The Dark Above

Jeremy Finley

He looked up from the magazine, sliding open another drawer. The Cricket phone inside was dark. It would need to be charged before he could send the texts.

Afterwards, he’d quickly destroy it. Using a ghost number, he would text his parents, brothers, and Nanna. I’m OK, he would type. Just need space.

He’d add that he loved them too. They’d all know it was definitely him, as the message was an inside, morbid joke. “The boy back from space just needs space,” William would quip to his parents when he was in a rotten mood.

When he sent the monthly texts, they were always followed by a flurry of calls and texts. Where are you? This has gone on long enough! Just call us! We’ll come get you! Don’t you know that you’re making this worse?

Nanna’s texts were less demanding. Please come home.

He’d then immediately smash the cheap phone so it couldn’t be traced. Even the sight of it brought on a familiar unease in his stomach. He slid the drawer shut and resumed scanning the article.

The piece picked up as they always did, with the same damn recap.

How the world watched him grow up, clamoring for details of how he’d been found by his grandmother, Lynn Roseworth, the wife of a US senator and vice presidential contender, who hid from her own family that at one point in her life she was a researcher of UFOs.

The paragraph broke to feature a screen grab of the now-infamous video of his grandmother meeting with extraterrestrial researchers in Illinois. Once, a few years ago, he’d gotten on YouTube to see how many views it had received. At that point, it was more than two hundred million.

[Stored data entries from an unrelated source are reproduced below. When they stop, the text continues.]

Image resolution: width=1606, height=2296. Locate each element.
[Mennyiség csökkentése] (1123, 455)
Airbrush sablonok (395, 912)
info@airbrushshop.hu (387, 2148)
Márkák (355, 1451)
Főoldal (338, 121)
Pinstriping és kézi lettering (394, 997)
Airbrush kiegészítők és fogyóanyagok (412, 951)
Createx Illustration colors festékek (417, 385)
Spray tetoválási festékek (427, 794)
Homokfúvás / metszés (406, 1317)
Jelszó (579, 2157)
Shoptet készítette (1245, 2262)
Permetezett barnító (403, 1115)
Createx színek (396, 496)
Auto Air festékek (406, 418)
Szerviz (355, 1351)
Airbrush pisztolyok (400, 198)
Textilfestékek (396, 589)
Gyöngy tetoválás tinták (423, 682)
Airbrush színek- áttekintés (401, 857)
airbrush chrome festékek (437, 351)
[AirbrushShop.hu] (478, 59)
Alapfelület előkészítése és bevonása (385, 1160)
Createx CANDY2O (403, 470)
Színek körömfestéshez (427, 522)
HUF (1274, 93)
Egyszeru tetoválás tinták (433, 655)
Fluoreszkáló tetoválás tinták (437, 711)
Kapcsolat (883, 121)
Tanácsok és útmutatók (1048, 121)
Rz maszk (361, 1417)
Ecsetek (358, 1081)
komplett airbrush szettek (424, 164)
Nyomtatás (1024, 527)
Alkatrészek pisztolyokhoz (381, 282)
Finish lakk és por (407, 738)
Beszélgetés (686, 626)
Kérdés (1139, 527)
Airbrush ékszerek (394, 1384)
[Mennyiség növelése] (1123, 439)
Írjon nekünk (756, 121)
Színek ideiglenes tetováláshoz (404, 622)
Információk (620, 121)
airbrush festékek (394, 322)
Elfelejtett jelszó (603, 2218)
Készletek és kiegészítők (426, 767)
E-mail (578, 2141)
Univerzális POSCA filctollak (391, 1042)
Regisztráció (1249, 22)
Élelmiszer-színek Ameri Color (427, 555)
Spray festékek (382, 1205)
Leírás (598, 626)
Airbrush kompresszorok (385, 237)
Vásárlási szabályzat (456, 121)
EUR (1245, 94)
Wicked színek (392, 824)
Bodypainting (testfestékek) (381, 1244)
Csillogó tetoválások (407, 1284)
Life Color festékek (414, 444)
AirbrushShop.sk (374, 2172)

The article went on to detail how his grandmother never publically discussed how she found him or what happened in the town of Argentum, only saying at a brief news conference afterwards that a great government conspiracy was hiding the truth from the public about extraterrestrial abductions.

Almost immediately, the man suspected of abducting and killing William, Dr. Steven Richards, was released and was never seen in public again. His alleged accomplice, Barbara Rush, was also freed, but refused to talk to reporters.

The world held its collective breath after the town was locked down for three months by the Department of Homeland Security. Despite the isolated and brutal conditions of the area, the network news divisions set up temporary bureaus outside. Families of missing people arrived from across the globe, holding an almost constant vigil.

When the government finally allowed the media in, the experience for the reporters was a disappointing and resounding thud. No spaceships, no alien bodies, no Roswell. Only a sad little broken-down town, with hardly any residents, who knew nothing about what had occurred. In interviews, they were mostly agitated that their streets were lined with satellite trucks and just wanted to go back to living off the grid, thank you very much. Their main complaint was that after the military occupation, the only hotel in the town had shut down when the well-liked front-desk girl skipped town.

“How she did it when the rest of us couldn’t leave is really the only mystery we’ve got,” grumbled a former occupant, who said he was forced to move in with his girlfriend and now had to clean his own room.

The government encouraged everyone in the town to do interviews, including the staff at the hospital, who claimed William was simply never there. Despite rumors that other abducted people were brought to the town, the doctors explained they were basically a small research clinic for people with amnesia and had very few patients, given the dwindling population of the town. They preferred the isolated location because the quiet and calm was soothing to their troubled clients. They’d considered shutting down for years after their prime source of income, a private donor whose wife had suffered from amnesia, had died.

“Perhaps,” the lead doctor had told reporters, “Mrs. Roseworth is deeply troubled.”

The article explained how that quote was prominently featured in the ad campaign for the eventual movie that followed. Next to the paragraph was the poster for the film adaptation of the international bestseller, The Senator’s Wife, showing a beautiful British actress in her mid-sixties—who’d mastered a southern accent enough to land her an Oscar nomination—standing in the snow, thrusting out a pistol and holding tight to a red-haired boy while a looming shadow of a massive alien fell upon her.

In quotes at the bottom of the dramatic scene were the words, “Perhaps Mrs. Roseworth is deeply troubled.”

The official government report was equally as damning. It prominently listed the cost of the occupation of Argentum as more than $10 million, resulting in no proof of any extraterrestrial life or abductions. It also cited repeatedly that neither Lynn Roseworth nor her companions, Roxy Garth and Don Rush, would agree to interviews with government investigators.

When reporters confirmed that Don had, in fact, been reported missing decades ago, and that the trail led to his sister, Barbara, who had already been revealed to be a UFO researcher, the condemnation by lawmakers had been swift and merciless.